====== Given information

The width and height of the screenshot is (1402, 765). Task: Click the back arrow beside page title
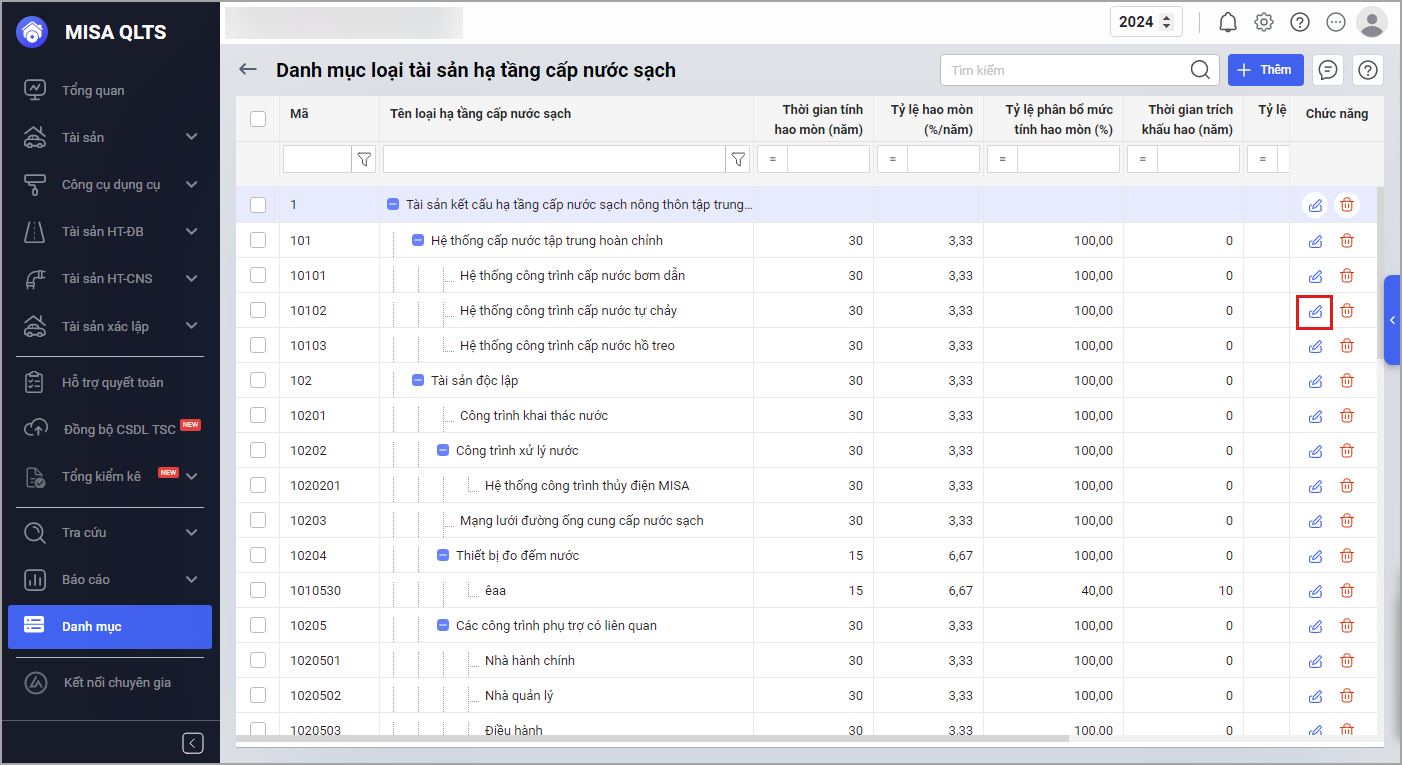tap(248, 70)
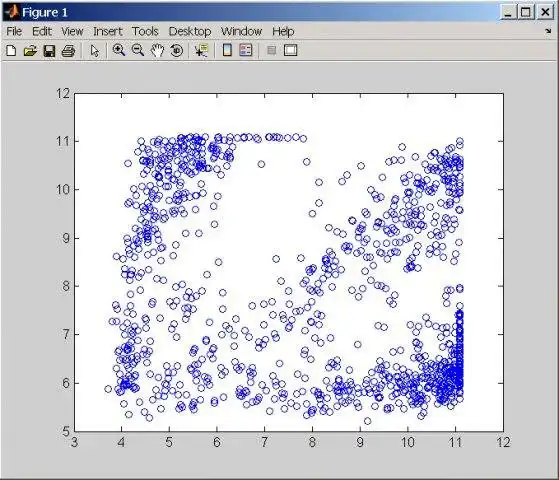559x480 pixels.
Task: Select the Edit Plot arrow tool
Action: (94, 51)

============

Activity:
Once the pictures are set aside, repeat the data above exactly.

Written solution:
The width and height of the screenshot is (1402, 765). Task: Click the back arrow beside page title
tap(248, 70)
559x480 pixels.
Task: Select the Edit Plot arrow tool
Action: (94, 51)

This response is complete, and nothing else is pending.